More empirical examples disprove DPT.

Nisley 8 (Thomas Jay Nisley, Prof. of International Studies, Southern Polytechnic State University, “The Pugnacious and the Pacific: Why Some Democracies Fight Wars” International Politics (2008) 45, 168–181)

There is a clear and sharp difference in the use of international violence among democracies. When examining the involvement in militarized interstates disputes (defined as use of force or war) among the continuously democratic states between the years 1950 and 2001, an interesting finding emerges. 'Of the 283 discrete involvements by these stable democracies, just four countries carried out 75.6% of these (19% of the whole group): Israel, the United States, India, and the United Kingdom' (Müller, 2004, 495).

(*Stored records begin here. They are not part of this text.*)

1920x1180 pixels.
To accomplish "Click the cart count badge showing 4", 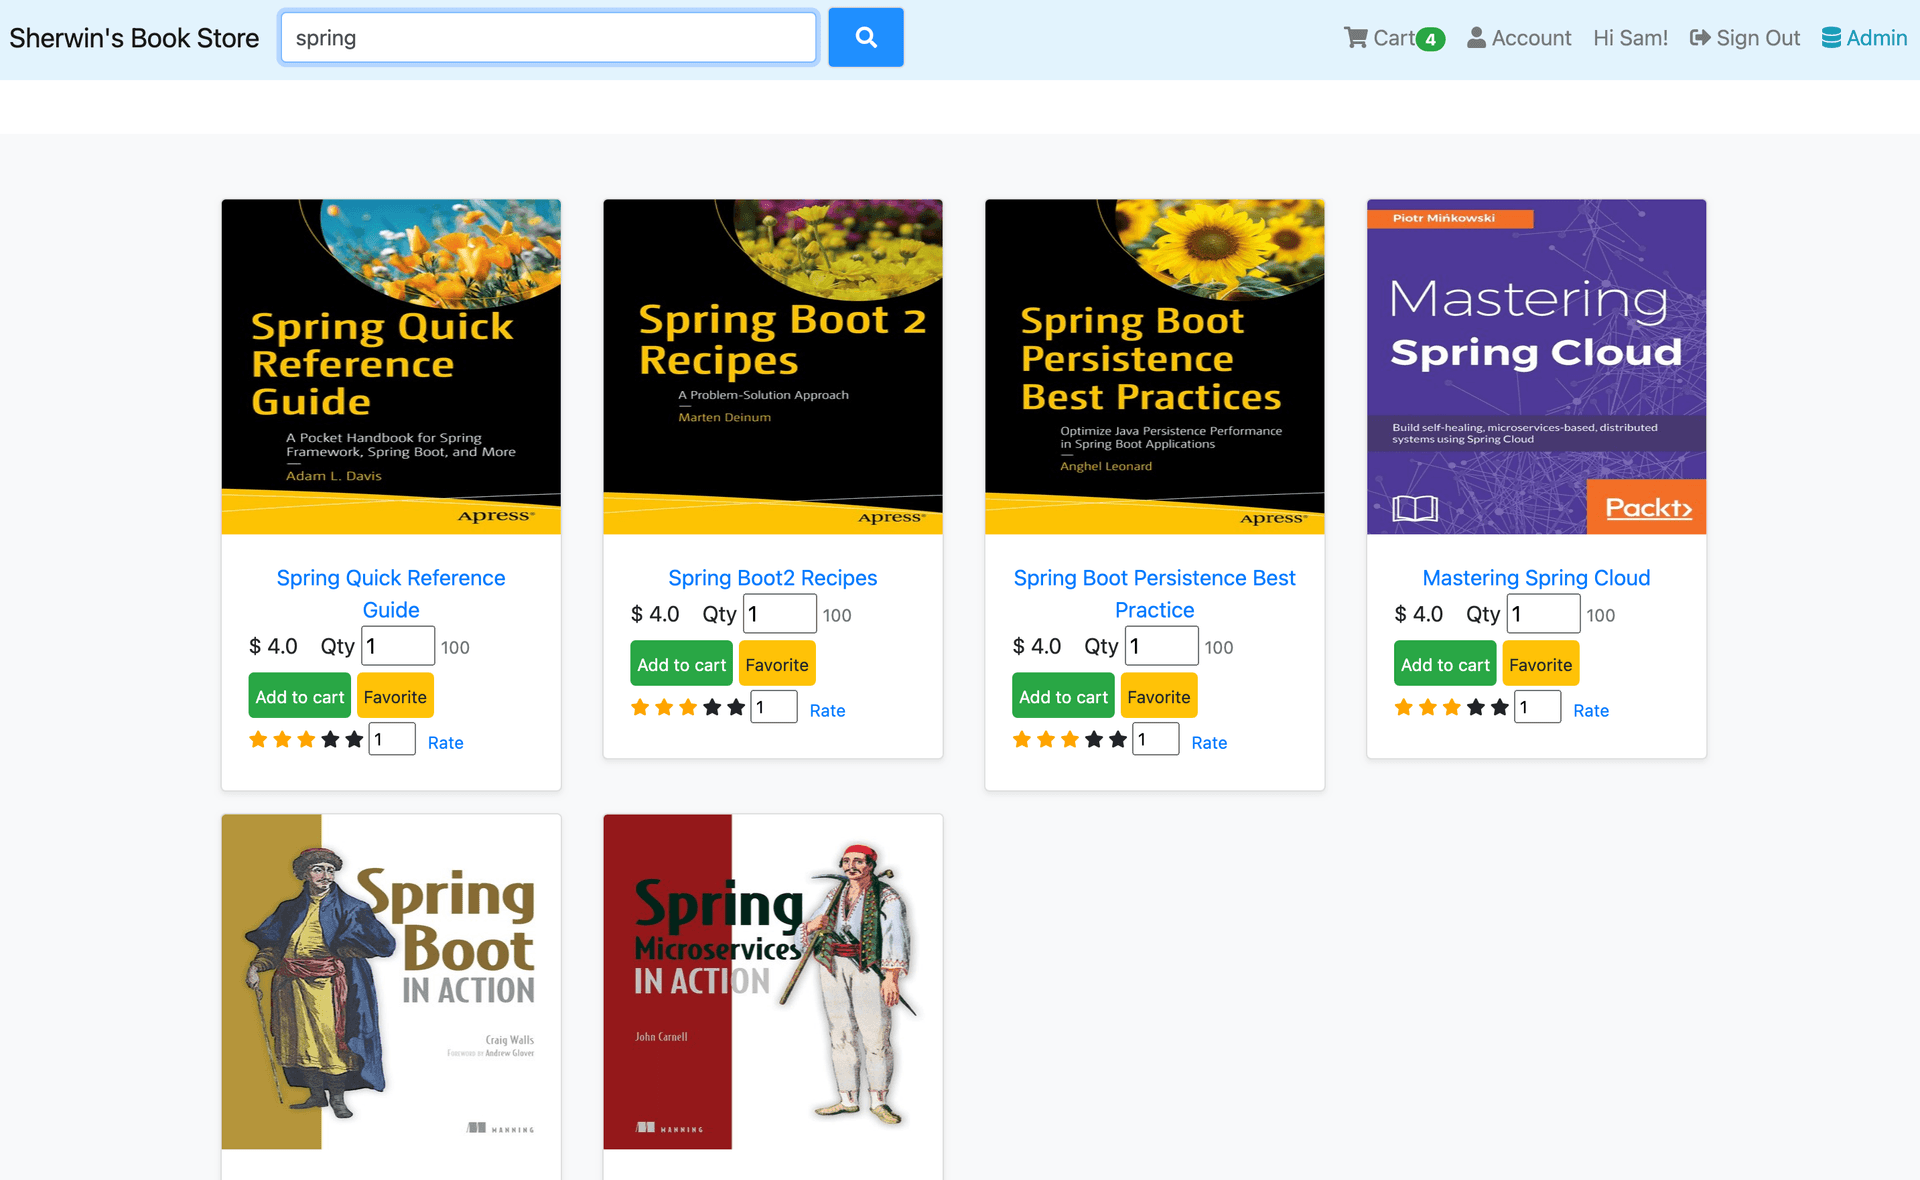I will pos(1431,40).
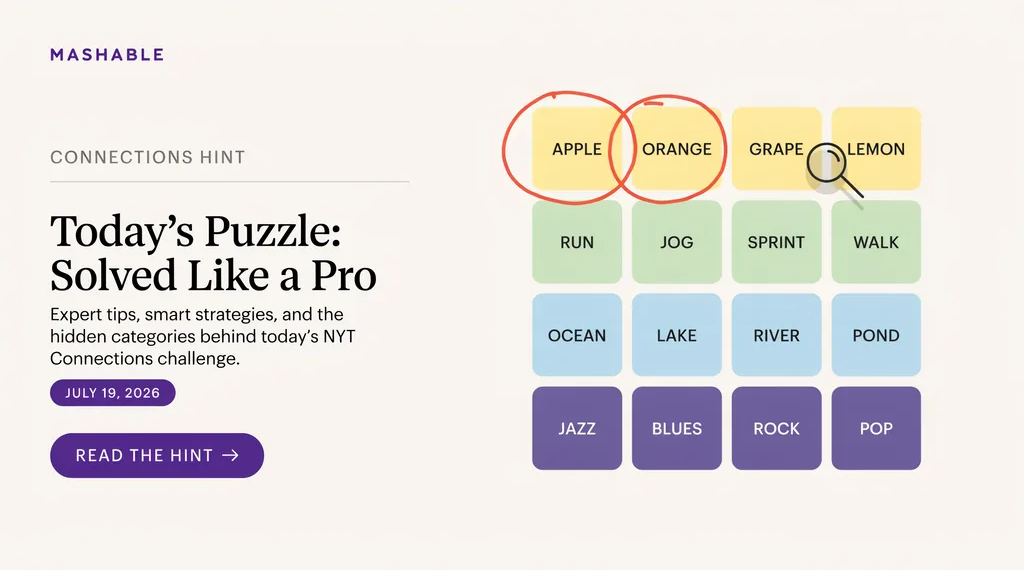Tap the LAKE tile
The height and width of the screenshot is (570, 1024).
[677, 335]
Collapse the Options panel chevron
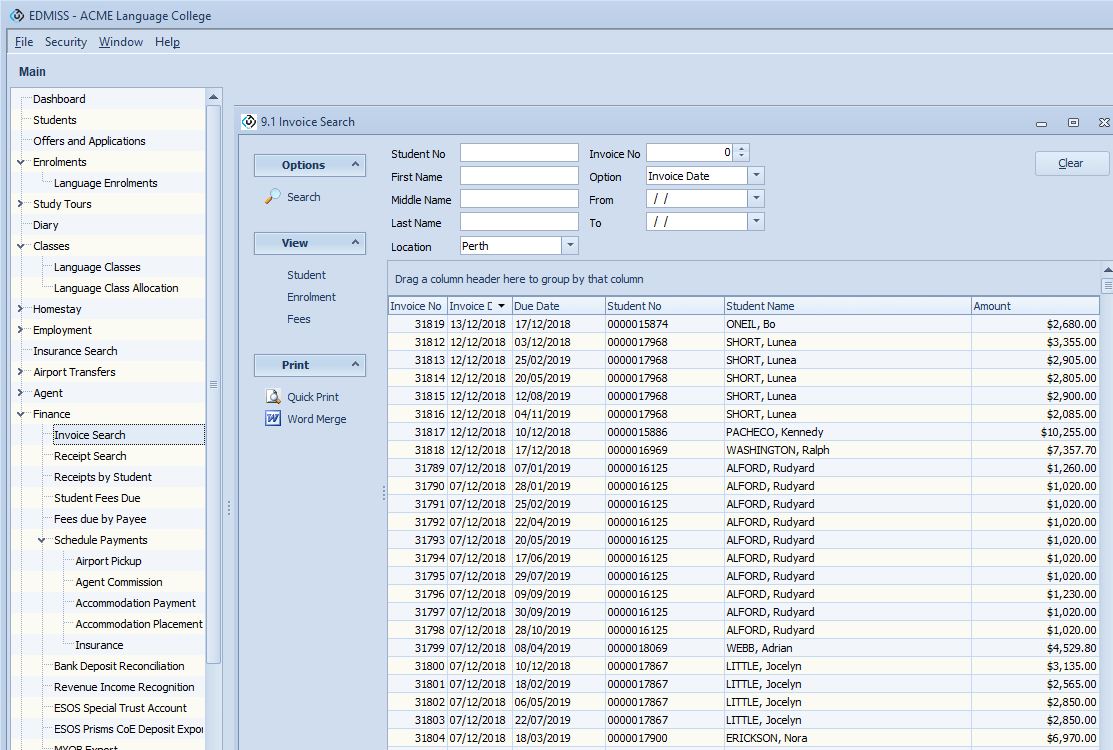The image size is (1113, 750). click(354, 165)
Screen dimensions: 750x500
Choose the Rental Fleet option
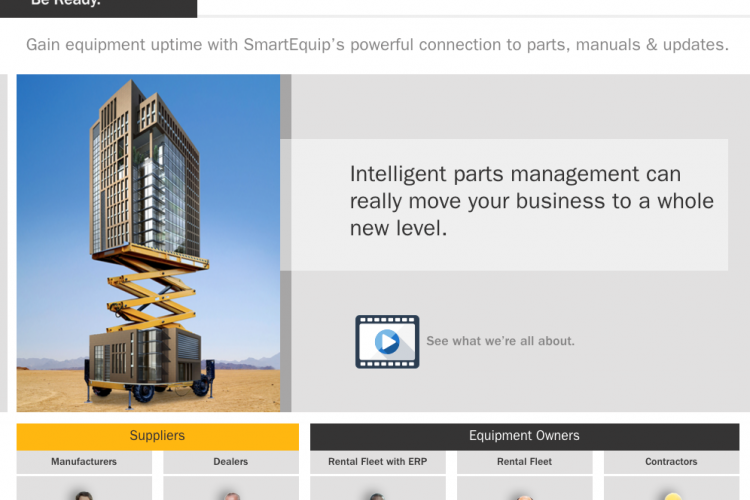pos(524,462)
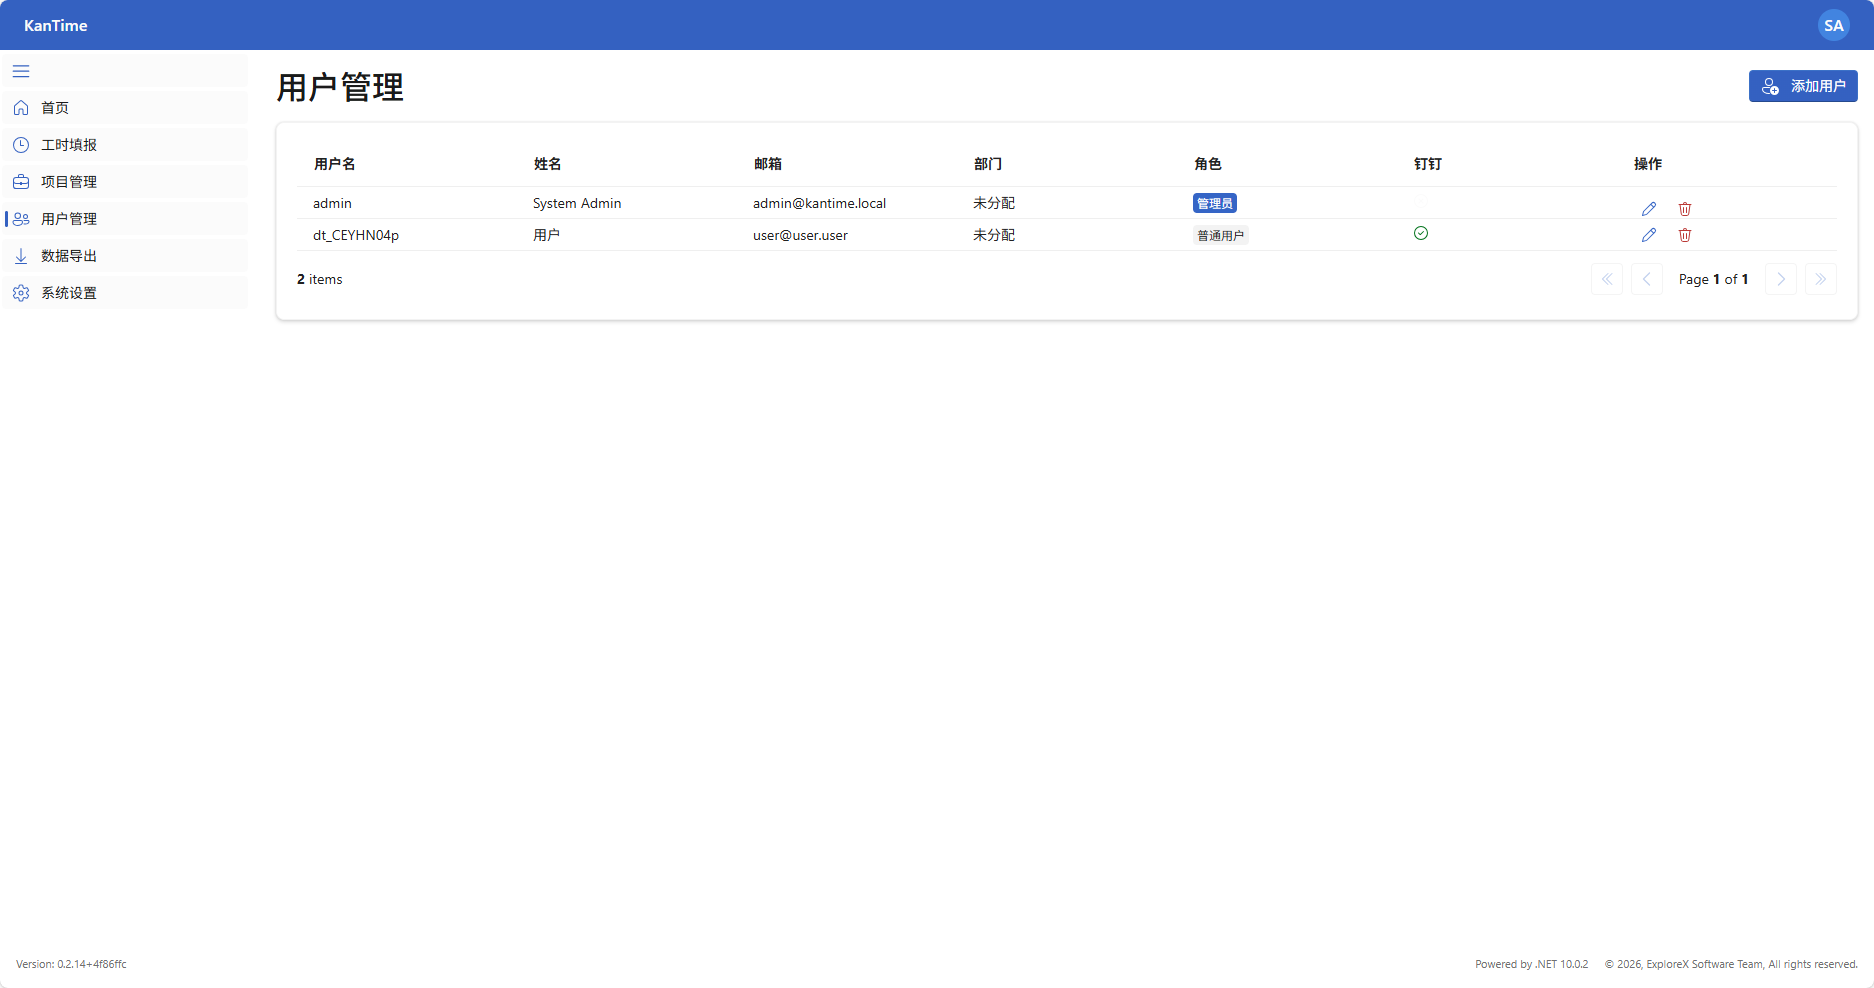Click the 添加用户 button
This screenshot has height=988, width=1874.
pyautogui.click(x=1803, y=86)
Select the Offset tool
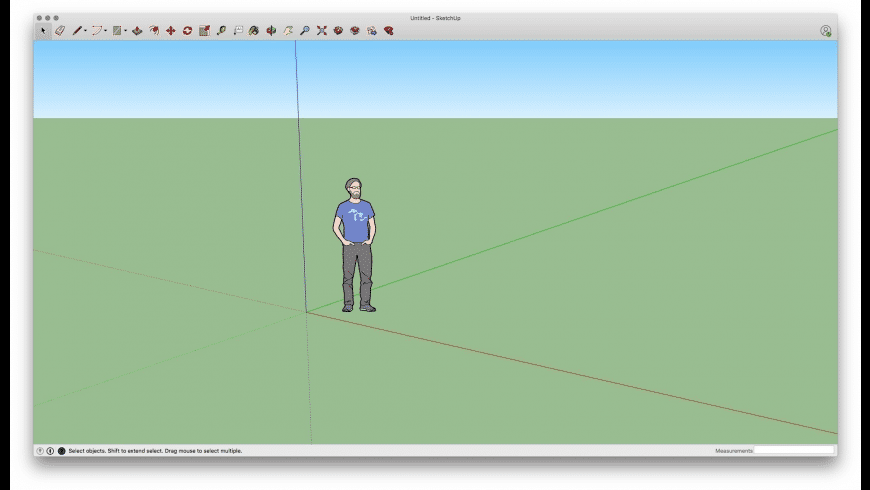This screenshot has width=870, height=490. point(154,31)
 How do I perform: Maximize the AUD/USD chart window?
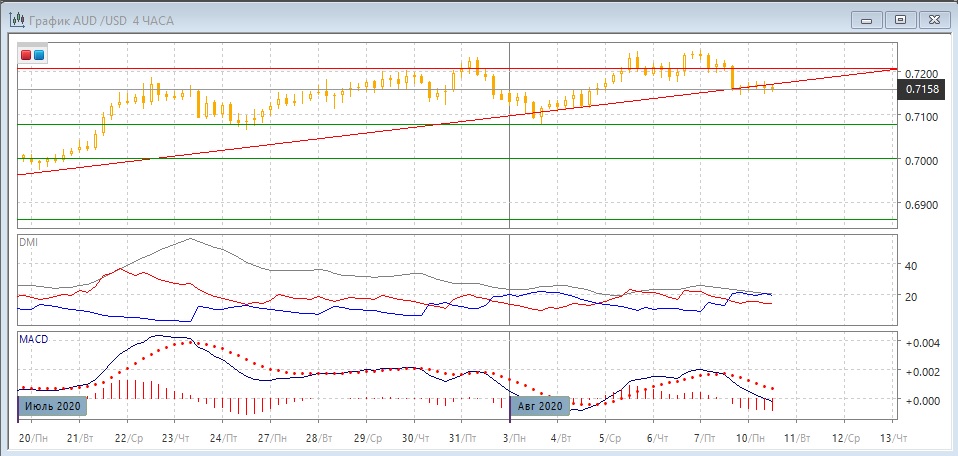[900, 18]
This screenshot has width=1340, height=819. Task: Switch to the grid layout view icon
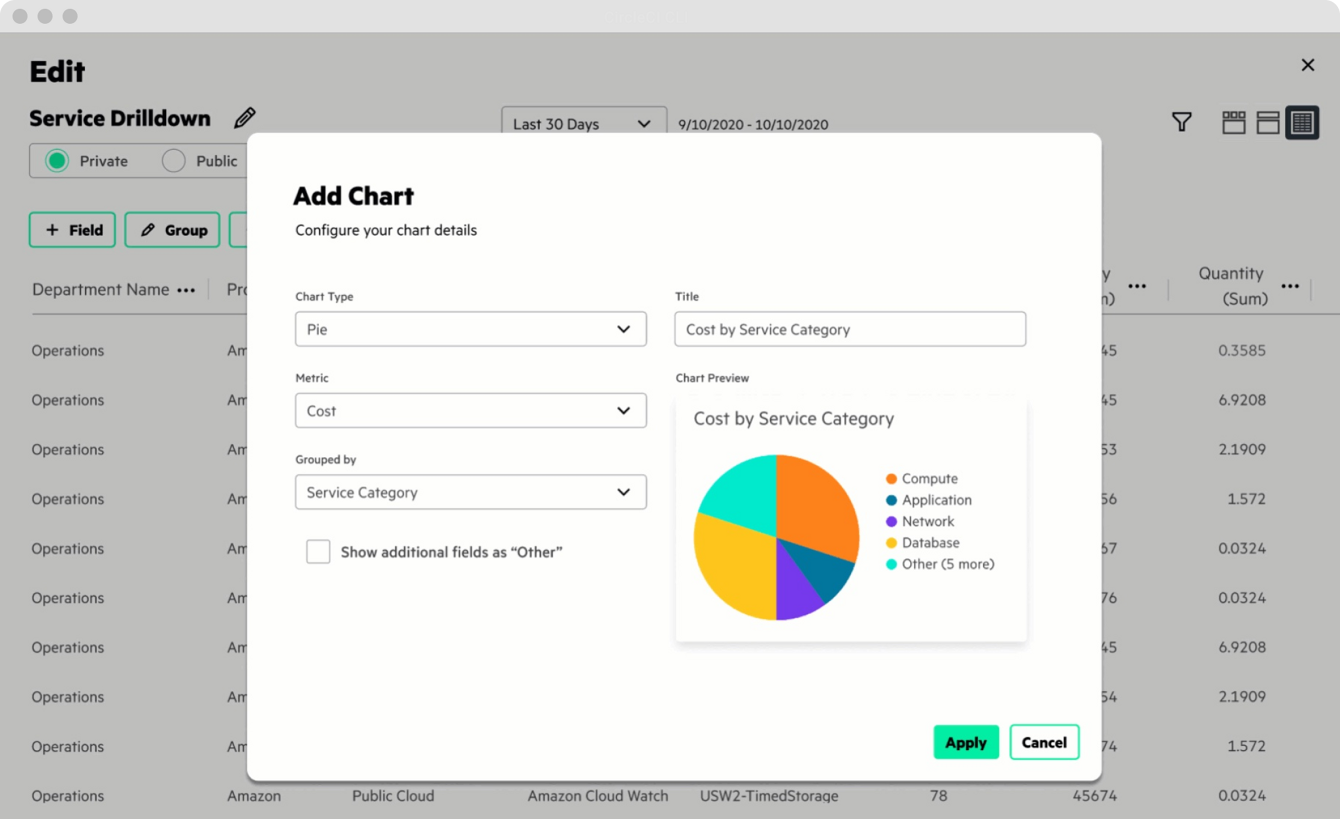1234,122
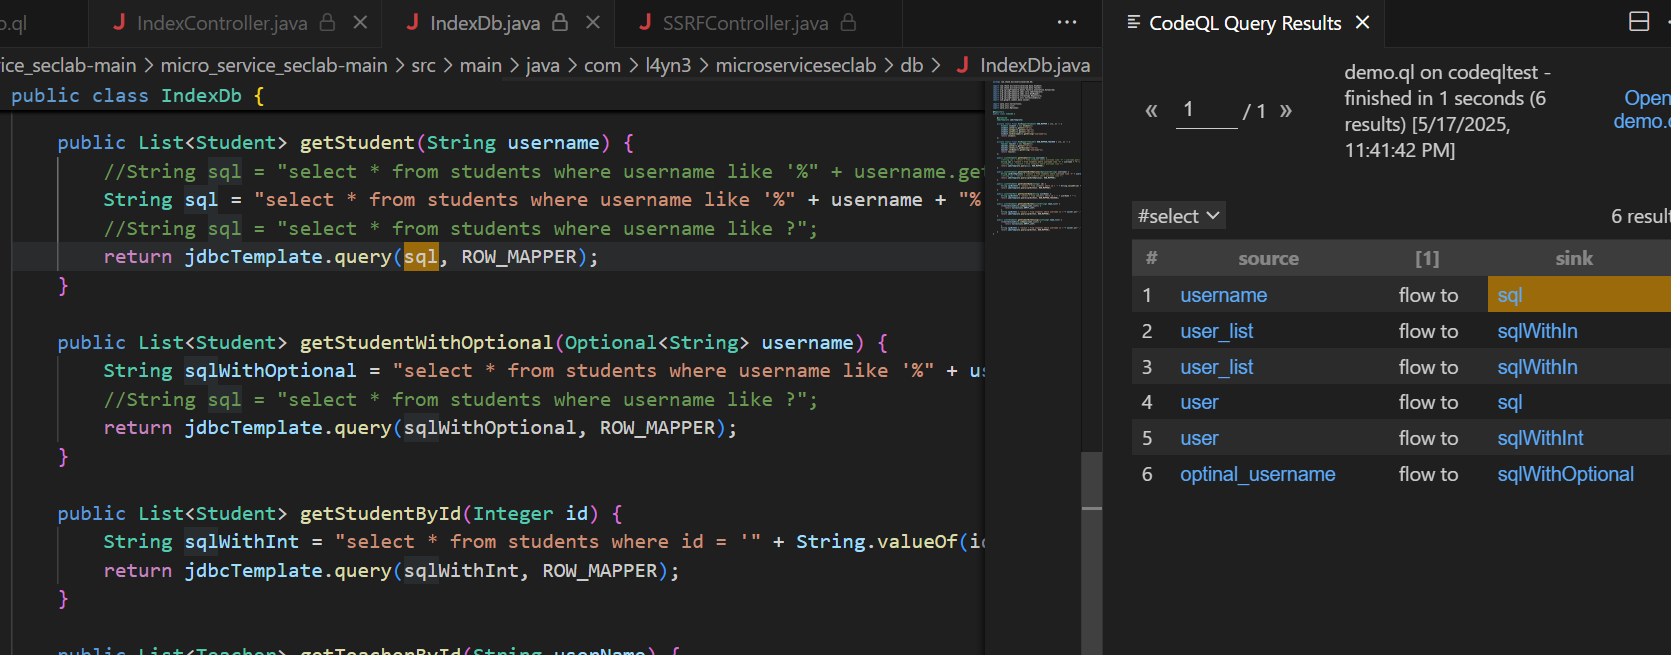This screenshot has height=655, width=1671.
Task: Click the lock icon on the IndexDb.java tab
Action: (x=560, y=22)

These four states accounted for 214 of the militarized interstate disputes over the period of observation. In contrast, the remaining 18 states only accounted for 69 militarized interstate disputes with three states (Luxemburg, Finland, and Austria) not having engaged in a single militarized interstate dispute during the 51-year period. A likely counter argument is that small states have little chance to get involved militarily. However, in an age of coalition warfare, military involvement by small states is relatively easy as they can join with larger states as they project power. President Bush's 'coalition of the willing' included many small states such as El Salvador and the Dominican Republic in the military involvement in Iraq. How do we make sense of this discrepancy in the pugnacity of democracies? To get to the heart of Müller's explanation, we must look at the identified causes of the democratic peace and Müller's evaluation of these explanations.